Stored items from a collection
--------
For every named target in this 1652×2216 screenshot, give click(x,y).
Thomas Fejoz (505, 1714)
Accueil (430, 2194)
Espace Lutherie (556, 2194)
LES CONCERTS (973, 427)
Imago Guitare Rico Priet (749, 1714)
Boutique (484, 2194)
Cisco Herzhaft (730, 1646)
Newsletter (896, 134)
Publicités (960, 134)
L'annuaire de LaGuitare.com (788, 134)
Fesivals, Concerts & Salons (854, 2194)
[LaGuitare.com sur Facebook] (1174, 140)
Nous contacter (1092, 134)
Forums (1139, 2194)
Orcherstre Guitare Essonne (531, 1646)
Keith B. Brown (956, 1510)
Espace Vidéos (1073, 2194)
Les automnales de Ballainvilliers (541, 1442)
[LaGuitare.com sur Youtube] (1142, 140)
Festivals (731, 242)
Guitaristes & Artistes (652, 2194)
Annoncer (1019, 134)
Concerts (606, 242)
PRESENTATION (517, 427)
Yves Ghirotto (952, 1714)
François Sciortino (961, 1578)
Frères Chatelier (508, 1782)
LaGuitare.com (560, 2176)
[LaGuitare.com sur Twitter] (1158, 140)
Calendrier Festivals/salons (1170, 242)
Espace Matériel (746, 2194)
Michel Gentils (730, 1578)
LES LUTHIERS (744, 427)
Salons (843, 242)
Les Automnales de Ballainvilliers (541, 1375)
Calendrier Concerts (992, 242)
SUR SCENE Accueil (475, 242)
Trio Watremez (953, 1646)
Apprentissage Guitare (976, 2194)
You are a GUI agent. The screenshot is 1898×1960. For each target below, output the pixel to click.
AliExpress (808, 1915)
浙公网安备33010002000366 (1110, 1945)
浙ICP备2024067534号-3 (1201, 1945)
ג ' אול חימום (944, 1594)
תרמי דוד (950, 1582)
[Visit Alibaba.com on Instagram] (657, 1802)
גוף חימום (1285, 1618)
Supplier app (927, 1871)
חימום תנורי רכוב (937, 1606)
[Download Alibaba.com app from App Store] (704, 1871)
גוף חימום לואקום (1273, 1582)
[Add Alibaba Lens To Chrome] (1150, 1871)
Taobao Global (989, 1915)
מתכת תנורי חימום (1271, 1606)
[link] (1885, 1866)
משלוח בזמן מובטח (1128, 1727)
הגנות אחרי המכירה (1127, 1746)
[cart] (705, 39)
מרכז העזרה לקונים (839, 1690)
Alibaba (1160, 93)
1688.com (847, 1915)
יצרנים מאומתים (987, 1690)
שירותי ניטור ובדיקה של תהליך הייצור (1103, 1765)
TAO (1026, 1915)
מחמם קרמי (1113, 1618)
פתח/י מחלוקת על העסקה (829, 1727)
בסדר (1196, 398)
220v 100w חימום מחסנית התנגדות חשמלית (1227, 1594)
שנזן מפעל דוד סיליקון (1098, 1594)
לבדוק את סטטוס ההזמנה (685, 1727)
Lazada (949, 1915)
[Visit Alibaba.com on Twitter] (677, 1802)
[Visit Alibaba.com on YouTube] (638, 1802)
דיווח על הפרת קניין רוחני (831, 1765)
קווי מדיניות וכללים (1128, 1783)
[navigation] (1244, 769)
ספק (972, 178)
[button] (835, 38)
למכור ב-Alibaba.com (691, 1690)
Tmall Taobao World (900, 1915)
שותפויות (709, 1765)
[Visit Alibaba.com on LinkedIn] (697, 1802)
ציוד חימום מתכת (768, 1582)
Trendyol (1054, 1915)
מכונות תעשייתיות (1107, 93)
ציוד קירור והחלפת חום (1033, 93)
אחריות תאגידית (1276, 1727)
--------
### Work item
Give back the records above, character for character.

### Task result
For every named target in this 1652×2216 screenshot, give click(x,y).
Thomas Fejoz (505, 1714)
Accueil (430, 2194)
Espace Lutherie (556, 2194)
LES CONCERTS (973, 427)
Imago Guitare Rico Priet (749, 1714)
Boutique (484, 2194)
Cisco Herzhaft (730, 1646)
Newsletter (896, 134)
Publicités (960, 134)
L'annuaire de LaGuitare.com (788, 134)
Fesivals, Concerts & Salons (854, 2194)
[LaGuitare.com sur Facebook] (1174, 140)
Nous contacter (1092, 134)
Forums (1139, 2194)
Orcherstre Guitare Essonne (531, 1646)
Keith B. Brown (956, 1510)
Espace Vidéos (1073, 2194)
Les automnales de Ballainvilliers (541, 1442)
[LaGuitare.com sur Youtube] (1142, 140)
Festivals (731, 242)
Guitaristes & Artistes (652, 2194)
Annoncer (1019, 134)
Concerts (606, 242)
PRESENTATION (517, 427)
Yves Ghirotto (952, 1714)
François Sciortino (961, 1578)
Frères Chatelier (508, 1782)
LaGuitare.com (560, 2176)
[LaGuitare.com sur Twitter] (1158, 140)
Calendrier Festivals/salons (1170, 242)
Espace Matériel (746, 2194)
Michel Gentils (730, 1578)
LES LUTHIERS (744, 427)
Salons (843, 242)
Les Automnales de Ballainvilliers (541, 1375)
Calendrier Concerts (992, 242)
SUR SCENE Accueil (475, 242)
Trio Watremez (953, 1646)
Apprentissage Guitare (976, 2194)
You are a GUI agent. The screenshot is 1898×1960. For each target below, output the pixel to click.
AliExpress (808, 1915)
浙公网安备33010002000366 (1110, 1945)
浙ICP备2024067534号-3 (1201, 1945)
ג ' אול חימום (944, 1594)
תרמי דוד (950, 1582)
[Visit Alibaba.com on Instagram] (657, 1802)
גוף חימום (1285, 1618)
Supplier app (927, 1871)
חימום תנורי רכוב (937, 1606)
[Download Alibaba.com app from App Store] (704, 1871)
גוף חימום לואקום (1273, 1582)
[Add Alibaba Lens To Chrome] (1150, 1871)
Taobao Global (989, 1915)
מתכת תנורי חימום (1271, 1606)
[link] (1885, 1866)
משלוח בזמן מובטח (1128, 1727)
הגנות אחרי המכירה (1127, 1746)
[cart] (705, 39)
מרכז העזרה לקונים (839, 1690)
Alibaba (1160, 93)
1688.com (847, 1915)
יצרנים מאומתים (987, 1690)
שירותי ניטור ובדיקה של תהליך הייצור (1103, 1765)
TAO (1026, 1915)
מחמם קרמי (1113, 1618)
פתח/י מחלוקת על העסקה (829, 1727)
בסדר (1196, 398)
220v 100w חימום מחסנית התנגדות חשמלית (1227, 1594)
שנזן מפעל דוד סיליקון (1098, 1594)
לבדוק את סטטוס ההזמנה (685, 1727)
Lazada (949, 1915)
[Visit Alibaba.com on Twitter] (677, 1802)
[Visit Alibaba.com on YouTube] (638, 1802)
דיווח על הפרת קניין רוחני (831, 1765)
קווי מדיניות וכללים (1128, 1783)
[navigation] (1244, 769)
ספק (972, 178)
[button] (835, 38)
למכור ב-Alibaba.com (691, 1690)
Tmall Taobao World (900, 1915)
שותפויות (709, 1765)
[Visit Alibaba.com on LinkedIn] (697, 1802)
ציוד חימום מתכת (768, 1582)
Trendyol (1054, 1915)
מכונות תעשייתיות (1107, 93)
ציוד קירור והחלפת חום (1033, 93)
אחריות תאגידית (1276, 1727)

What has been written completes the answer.